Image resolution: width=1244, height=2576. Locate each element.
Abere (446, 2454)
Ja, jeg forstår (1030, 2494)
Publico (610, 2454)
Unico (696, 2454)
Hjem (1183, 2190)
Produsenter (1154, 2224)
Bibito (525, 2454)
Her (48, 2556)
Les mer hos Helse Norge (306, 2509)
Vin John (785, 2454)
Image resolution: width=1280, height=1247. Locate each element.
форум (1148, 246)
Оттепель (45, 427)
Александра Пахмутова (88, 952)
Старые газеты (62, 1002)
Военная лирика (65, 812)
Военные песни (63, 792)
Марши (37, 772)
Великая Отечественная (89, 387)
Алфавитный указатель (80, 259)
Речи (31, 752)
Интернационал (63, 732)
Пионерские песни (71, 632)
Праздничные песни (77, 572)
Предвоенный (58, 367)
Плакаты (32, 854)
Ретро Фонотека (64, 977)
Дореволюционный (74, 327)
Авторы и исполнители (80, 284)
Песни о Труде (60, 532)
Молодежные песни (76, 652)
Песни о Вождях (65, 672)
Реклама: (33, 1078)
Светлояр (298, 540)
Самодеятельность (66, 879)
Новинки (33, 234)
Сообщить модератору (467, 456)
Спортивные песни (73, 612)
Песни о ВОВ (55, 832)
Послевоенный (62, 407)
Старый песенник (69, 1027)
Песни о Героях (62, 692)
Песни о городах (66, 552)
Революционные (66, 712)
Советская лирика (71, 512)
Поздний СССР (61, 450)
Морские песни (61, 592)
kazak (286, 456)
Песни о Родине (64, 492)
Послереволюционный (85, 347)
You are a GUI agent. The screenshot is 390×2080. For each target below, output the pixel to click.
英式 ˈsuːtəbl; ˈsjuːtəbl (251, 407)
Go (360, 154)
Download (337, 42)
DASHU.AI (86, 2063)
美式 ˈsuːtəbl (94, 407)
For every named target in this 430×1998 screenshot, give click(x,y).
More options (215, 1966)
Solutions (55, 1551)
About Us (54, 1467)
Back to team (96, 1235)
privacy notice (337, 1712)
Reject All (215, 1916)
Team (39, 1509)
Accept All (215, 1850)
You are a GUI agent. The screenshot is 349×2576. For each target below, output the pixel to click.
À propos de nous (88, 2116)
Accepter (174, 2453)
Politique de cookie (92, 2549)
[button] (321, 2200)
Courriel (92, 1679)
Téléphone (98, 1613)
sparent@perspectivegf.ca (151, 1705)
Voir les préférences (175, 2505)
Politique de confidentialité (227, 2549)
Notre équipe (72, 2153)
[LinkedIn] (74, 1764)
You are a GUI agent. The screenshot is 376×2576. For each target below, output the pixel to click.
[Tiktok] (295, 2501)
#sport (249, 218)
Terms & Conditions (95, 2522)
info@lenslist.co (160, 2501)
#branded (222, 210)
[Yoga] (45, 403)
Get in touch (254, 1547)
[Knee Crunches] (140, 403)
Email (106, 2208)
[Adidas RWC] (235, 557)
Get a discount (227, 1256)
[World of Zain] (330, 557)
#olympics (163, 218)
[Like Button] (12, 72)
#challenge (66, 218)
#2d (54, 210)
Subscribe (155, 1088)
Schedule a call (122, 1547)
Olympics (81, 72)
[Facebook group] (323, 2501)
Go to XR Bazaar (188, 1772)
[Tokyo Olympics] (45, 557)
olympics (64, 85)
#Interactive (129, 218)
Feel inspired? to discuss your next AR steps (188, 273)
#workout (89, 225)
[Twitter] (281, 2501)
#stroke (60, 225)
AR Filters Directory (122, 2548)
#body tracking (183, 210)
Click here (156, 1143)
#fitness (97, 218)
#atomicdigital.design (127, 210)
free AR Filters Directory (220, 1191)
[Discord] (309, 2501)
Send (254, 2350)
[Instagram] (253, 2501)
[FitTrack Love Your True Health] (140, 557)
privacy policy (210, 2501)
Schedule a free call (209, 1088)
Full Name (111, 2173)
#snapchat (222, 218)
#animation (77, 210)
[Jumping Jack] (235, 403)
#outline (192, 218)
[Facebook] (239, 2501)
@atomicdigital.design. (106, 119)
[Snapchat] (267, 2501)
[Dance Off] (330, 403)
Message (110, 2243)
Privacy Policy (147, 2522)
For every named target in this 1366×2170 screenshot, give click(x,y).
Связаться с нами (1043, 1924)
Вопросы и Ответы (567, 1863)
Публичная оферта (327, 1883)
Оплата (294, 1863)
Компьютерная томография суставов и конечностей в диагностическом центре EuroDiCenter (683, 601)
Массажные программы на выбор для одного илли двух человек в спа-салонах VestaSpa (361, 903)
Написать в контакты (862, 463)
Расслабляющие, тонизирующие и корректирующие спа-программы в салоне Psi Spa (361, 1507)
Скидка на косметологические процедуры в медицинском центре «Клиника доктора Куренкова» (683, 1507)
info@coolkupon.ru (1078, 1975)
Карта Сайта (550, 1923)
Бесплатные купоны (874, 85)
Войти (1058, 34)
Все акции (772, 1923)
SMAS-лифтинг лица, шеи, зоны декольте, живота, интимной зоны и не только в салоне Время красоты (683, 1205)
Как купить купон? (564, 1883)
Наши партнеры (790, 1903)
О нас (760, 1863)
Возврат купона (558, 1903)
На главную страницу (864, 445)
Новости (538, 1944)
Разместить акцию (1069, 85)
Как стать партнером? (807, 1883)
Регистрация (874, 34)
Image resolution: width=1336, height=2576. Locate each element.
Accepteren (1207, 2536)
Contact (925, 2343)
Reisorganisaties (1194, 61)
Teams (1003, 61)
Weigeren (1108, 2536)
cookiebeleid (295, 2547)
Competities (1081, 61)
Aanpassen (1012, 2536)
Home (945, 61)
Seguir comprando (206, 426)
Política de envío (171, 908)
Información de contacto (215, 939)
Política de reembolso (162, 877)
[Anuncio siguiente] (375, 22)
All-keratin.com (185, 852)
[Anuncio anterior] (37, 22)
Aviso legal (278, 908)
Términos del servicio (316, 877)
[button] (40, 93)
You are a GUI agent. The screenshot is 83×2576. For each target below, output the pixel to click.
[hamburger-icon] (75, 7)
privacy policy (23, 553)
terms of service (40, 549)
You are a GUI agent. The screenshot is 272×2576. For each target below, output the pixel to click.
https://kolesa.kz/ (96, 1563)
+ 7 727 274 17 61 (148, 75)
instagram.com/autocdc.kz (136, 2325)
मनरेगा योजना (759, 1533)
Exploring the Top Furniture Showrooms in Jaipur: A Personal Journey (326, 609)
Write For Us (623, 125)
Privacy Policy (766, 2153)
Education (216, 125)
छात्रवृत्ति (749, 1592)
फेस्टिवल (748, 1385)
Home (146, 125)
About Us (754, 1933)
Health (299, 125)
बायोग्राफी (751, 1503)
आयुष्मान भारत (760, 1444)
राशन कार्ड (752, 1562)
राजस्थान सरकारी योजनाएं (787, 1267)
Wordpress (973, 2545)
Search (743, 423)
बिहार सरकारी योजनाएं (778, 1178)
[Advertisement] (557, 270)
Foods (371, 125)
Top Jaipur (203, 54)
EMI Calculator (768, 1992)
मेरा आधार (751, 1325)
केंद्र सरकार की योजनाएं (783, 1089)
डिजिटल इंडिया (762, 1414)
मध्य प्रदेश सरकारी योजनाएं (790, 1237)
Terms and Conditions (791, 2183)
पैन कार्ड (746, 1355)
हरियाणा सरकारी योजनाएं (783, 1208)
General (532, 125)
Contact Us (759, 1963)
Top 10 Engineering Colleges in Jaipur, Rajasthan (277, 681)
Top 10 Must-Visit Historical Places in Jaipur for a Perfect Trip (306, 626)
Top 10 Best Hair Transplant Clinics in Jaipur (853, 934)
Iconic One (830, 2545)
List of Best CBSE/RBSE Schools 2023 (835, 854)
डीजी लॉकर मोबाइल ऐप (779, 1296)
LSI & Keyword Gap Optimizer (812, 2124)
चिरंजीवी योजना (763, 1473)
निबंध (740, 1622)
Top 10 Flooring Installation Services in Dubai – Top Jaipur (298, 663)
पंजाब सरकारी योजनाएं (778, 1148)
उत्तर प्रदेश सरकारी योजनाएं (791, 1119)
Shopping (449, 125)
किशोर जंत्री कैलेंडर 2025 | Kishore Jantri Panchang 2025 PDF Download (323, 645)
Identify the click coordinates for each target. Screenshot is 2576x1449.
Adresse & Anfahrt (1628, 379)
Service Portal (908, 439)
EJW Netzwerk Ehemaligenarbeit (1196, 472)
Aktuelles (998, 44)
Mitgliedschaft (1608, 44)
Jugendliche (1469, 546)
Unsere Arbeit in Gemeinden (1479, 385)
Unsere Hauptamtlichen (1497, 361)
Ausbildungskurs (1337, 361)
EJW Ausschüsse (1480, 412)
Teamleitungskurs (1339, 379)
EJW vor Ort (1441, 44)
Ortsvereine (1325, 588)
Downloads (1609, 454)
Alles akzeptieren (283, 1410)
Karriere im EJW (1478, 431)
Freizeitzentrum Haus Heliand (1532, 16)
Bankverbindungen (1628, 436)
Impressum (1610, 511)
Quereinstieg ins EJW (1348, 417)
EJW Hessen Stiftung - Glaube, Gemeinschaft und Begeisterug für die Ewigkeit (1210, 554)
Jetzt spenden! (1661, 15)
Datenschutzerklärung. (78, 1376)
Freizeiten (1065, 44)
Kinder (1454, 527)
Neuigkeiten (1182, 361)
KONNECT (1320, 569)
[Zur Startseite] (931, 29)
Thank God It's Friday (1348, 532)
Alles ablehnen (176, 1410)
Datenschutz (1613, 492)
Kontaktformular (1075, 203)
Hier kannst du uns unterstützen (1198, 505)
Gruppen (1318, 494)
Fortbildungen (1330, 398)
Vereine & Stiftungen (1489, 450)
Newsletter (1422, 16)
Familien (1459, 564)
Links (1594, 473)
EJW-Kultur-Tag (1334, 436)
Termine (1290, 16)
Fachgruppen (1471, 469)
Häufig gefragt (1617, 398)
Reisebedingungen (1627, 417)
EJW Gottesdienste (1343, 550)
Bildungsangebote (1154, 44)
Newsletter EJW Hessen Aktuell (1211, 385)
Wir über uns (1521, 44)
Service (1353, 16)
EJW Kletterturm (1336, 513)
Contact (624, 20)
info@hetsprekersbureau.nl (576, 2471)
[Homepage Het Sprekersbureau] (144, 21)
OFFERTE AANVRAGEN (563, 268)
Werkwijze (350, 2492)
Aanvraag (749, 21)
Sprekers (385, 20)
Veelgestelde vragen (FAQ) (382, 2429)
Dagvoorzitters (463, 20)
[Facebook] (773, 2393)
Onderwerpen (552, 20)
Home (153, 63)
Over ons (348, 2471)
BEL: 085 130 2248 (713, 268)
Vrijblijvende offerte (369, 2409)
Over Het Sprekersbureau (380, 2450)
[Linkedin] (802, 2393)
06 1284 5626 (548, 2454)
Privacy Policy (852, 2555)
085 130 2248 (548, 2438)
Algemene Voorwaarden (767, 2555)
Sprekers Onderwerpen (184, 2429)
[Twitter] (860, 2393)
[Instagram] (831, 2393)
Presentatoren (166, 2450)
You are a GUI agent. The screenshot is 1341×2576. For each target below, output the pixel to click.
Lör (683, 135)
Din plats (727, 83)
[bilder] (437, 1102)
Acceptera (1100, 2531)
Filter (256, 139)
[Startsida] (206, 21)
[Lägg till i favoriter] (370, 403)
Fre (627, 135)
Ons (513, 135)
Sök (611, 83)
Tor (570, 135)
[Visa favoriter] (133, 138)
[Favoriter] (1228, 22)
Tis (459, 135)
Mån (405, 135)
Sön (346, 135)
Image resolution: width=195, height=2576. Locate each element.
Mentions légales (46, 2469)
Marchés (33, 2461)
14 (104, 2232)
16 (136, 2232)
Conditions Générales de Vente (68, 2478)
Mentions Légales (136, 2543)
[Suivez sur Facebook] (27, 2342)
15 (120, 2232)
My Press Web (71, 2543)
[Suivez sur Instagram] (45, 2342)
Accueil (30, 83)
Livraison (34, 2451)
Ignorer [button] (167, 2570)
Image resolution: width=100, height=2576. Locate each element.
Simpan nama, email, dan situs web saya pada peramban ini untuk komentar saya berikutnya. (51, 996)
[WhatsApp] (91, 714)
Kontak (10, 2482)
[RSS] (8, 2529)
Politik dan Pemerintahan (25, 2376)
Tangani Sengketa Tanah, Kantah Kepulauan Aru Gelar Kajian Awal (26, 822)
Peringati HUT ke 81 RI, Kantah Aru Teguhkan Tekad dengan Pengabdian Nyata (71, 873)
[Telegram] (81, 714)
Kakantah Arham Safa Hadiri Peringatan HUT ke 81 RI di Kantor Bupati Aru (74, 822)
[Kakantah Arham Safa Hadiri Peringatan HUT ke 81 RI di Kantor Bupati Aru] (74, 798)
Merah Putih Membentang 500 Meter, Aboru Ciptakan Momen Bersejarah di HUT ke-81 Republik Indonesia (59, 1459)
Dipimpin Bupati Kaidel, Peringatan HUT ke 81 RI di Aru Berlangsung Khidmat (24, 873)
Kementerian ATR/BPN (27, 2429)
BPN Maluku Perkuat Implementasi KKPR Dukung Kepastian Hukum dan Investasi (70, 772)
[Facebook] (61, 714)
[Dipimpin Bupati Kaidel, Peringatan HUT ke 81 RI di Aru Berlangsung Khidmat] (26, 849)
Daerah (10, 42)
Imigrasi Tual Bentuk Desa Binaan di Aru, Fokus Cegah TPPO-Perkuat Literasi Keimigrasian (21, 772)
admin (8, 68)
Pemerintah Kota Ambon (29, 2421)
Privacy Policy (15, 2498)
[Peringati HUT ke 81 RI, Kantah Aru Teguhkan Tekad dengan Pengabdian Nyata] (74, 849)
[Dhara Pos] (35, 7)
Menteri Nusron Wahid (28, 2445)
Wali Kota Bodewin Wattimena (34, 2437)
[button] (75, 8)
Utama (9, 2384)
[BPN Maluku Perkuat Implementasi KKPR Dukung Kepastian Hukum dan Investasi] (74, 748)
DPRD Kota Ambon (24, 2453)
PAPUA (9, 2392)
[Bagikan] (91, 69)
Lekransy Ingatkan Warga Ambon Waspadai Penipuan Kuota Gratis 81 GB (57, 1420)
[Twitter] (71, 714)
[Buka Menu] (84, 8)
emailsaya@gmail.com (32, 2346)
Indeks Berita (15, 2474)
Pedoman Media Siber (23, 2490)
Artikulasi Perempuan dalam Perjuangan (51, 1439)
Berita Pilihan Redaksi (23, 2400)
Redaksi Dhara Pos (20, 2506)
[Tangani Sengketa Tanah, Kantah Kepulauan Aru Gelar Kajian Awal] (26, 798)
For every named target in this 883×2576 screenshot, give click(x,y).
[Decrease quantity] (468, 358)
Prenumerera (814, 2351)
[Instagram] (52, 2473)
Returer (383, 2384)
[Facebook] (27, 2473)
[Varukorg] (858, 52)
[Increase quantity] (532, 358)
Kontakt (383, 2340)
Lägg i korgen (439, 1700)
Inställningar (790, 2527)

************

§ **Exercise requirements**: Transcribe, exactly and without additions, the lines of the records above, beginning with the line that contains "Песни о Труде (60, 532)" and ending with the line that contains "kazak (286, 456)", both included.

§ **Final answer**:
Песни о Труде (60, 532)
Молодежные песни (76, 652)
Песни о Вождях (65, 672)
Реклама: (33, 1078)
Светлояр (298, 540)
Самодеятельность (66, 879)
Новинки (33, 234)
Сообщить модератору (467, 456)
Спортивные песни (73, 612)
Песни о ВОВ (55, 832)
Послевоенный (62, 407)
Старый песенник (69, 1027)
Песни о Героях (62, 692)
Песни о городах (66, 552)
Революционные (66, 712)
Советская лирика (71, 512)
Поздний СССР (61, 450)
Морские песни (61, 592)
kazak (286, 456)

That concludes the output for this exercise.